Copy exactly the lines of the material below that run from the one containing "Click the Apply button" through the one containing "Image resolution: width=1127". Copy no other lines.

-------------------------

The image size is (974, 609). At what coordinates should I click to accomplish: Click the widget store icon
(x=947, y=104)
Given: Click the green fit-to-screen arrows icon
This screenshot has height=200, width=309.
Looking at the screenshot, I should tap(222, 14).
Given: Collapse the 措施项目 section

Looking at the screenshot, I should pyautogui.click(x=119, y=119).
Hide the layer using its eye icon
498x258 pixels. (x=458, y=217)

-------------------------

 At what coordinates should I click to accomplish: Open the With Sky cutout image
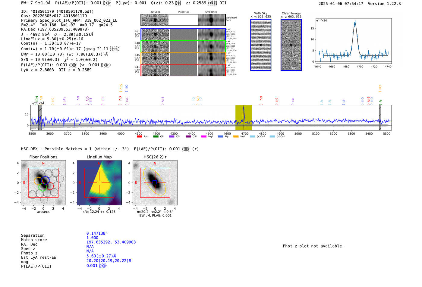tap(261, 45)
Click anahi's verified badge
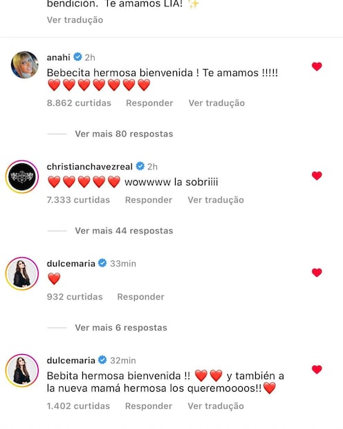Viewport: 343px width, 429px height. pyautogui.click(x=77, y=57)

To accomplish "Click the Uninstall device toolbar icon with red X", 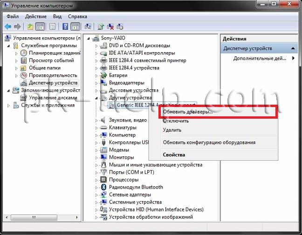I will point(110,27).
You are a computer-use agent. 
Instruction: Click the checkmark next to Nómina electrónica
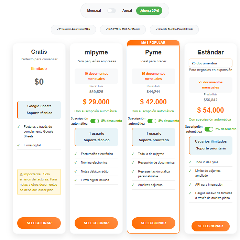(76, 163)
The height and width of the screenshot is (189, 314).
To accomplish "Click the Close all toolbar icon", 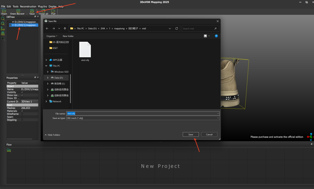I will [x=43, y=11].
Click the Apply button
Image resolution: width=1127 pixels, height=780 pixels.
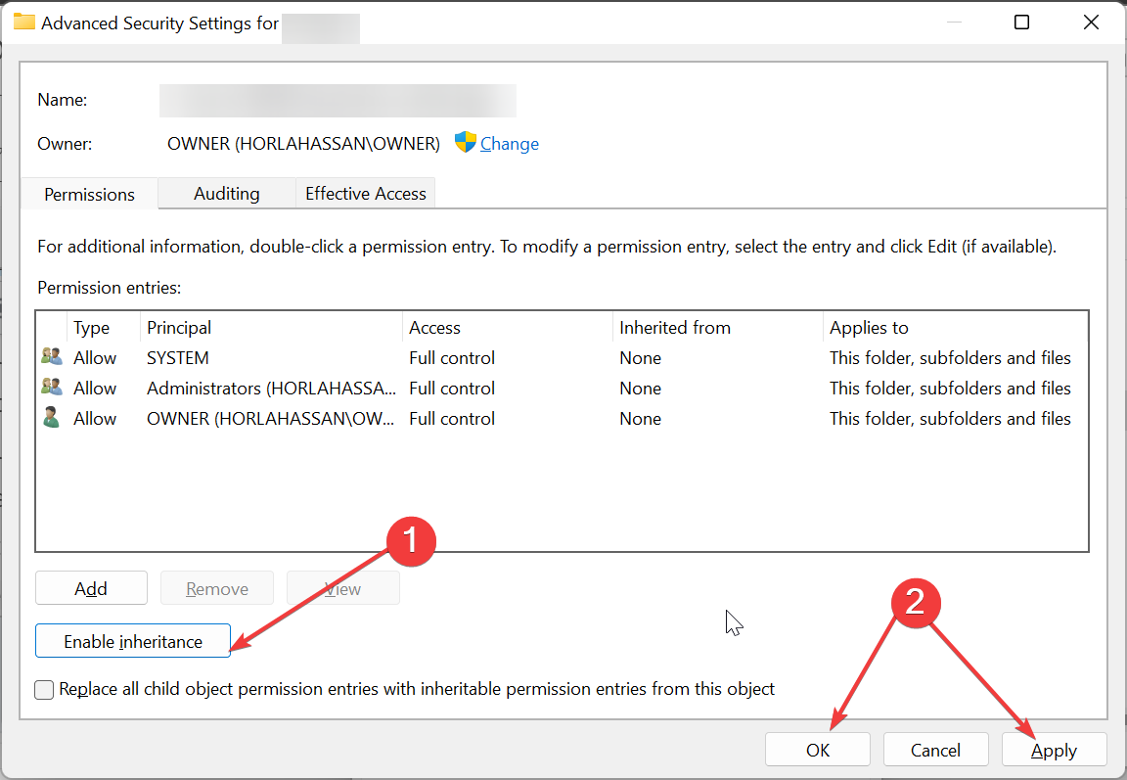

-------------------------

[RESPONSE]
Click the Apply button
Image resolution: width=1127 pixels, height=780 pixels.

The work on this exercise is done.